Problem: How to explode the Array of Map DataFrame columns to rows using Spark.
Solution: Spark explode function can be used to explode an Array of Map ArrayType(MapType)
columns to rows on Spark DataFrame using scala example.
Before we start, let’s create a DataFrame with map column in an array. From below example column “properties” is an array of MapType which holds properties of a person with key & value pair.
val arrayMapSchema = new StructType().add("name",StringType)
.add("properties",ArrayType(new MapType(StringType,StringType,true)))
val arrayMapData = Seq(
Row("James",List(Map("hair"->"black","eye"->"brown"), Map("height"->"5.9"))),
Row("Michael",List(Map("hair"->"brown","eye"->"black"),Map("height"->"6"))),
Row("Robert",List(Map("hair"->"red","eye"->"gray"),Map("height"->"6.3")))
)
val df = spark.createDataFrame(
spark.sparkContext.parallelize(arrayMapData),arrayMapSchema)
df.printSchema()
df.show(false)
df.printSchema() and df.show() returns the following schema and table.
root
|-- name: string (nullable = true)
|-- properties: array (nullable = true)
| |-- element: map (containsNull = true)
| | |-- key: string
| | |-- value: string (valueContainsNull = true)

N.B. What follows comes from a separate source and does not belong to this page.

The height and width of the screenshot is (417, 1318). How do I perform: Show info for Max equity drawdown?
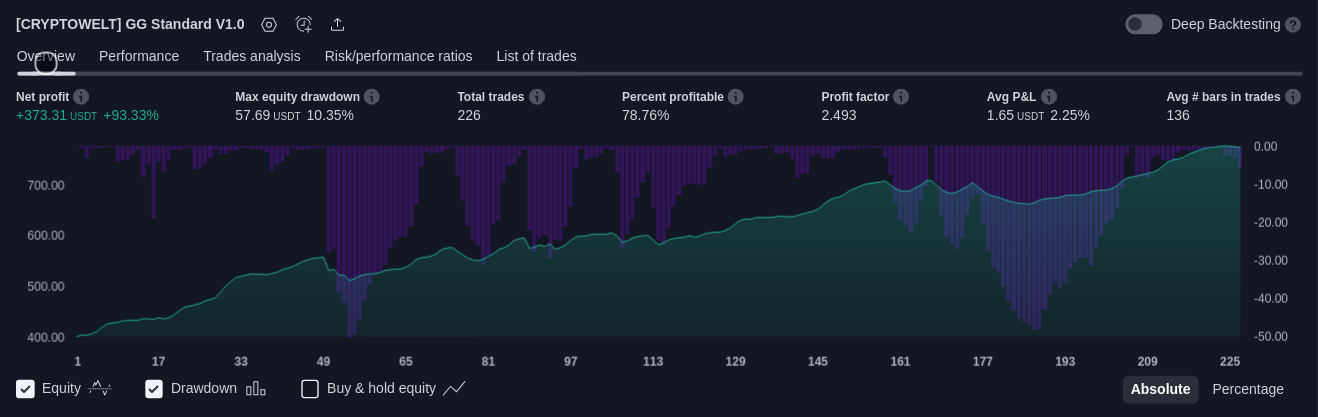[x=372, y=97]
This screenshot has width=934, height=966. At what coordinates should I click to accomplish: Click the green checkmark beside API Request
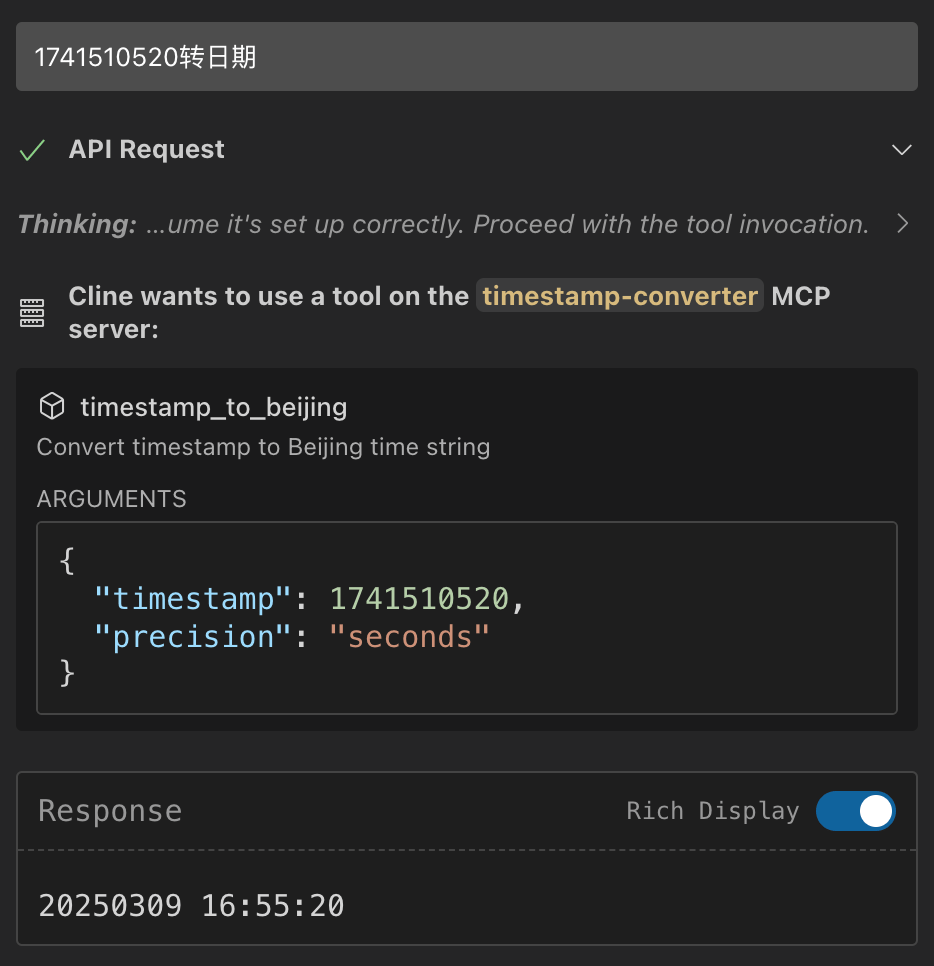coord(32,150)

+-------+------------------------------------------------+
|name |properties |
+-------+------------------------------------------------+
|James |[[hair -> black, eye -> brown], [height -> 5.9]]|
|Michael|[[hair -> brown, eye -> black], [height -> 6]] |
|Robert |[[hair -> red, eye -> gray], [height -> 6.3]] |
+-------+------------------------------------------------+
Now, let’s explode “properties” array column to map rows. after exploding, it creates a new column ‘col’ with rows represents a map.
import spark.implicits._
val df2 = df.select($"name",explode($"properties"))
df2.printSchema()
df2.show(false)
Outputs:
// Outputs:
root
|-- name: string (nullable = true)
|-- col: map (nullable = true)
| |-- key: string
| |-- value: string (valueContainsNull = true)
+-------+-----------------------------+
|name |col |
+-------+-----------------------------+
|James |[hair -> black, eye -> brown]|
|James |[height -> 5.9] |
|Michael|[hair -> brown, eye -> black]|
|Michael|[height -> 6] |
|Robert |[hair -> red, eye -> gray] |
|Robert |[height -> 6.3] |
+-------+-----------------------------+
Complete Example
// Complete Example
package com.sparkbyexamples.spark.dataframe.functions.collection
import org.apache.spark.sql.{Row, SparkSession}
import org.apache.spark.sql.functions.{explode}
import org.apache.spark.sql.types._
object ArrayOfMapType extends App {
val spark = SparkSession.builder().appName("SparkByExamples.com")
.master("local[1]")
.getOrCreate()
val arrayMapSchema = new StructType().add("name",StringType)
.add("properties",
ArrayType(new MapType(StringType,StringType,true)))
val arrayMapData = Seq(
Row("James",List(Map("hair"->"black","eye"->"brown"), Map("height"->"5.9"))),
Row("Michael",List(Map("hair"->"brown","eye"->"black"),Map("height"->"6"))),
Row("Robert",List(Map("hair"->"red","eye"->"gray"),Map("height"->"6.3")))
)
val df = spark.createDataFrame(
spark.sparkContext.parallelize(arrayMapData),arrayMapSchema)
df.printSchema()
df.show(false)
import spark.implicits._
val df2 = df.select($"name",explode($"properties"))
df2.printSchema()
df2.show(false)
}
Happy Learning !!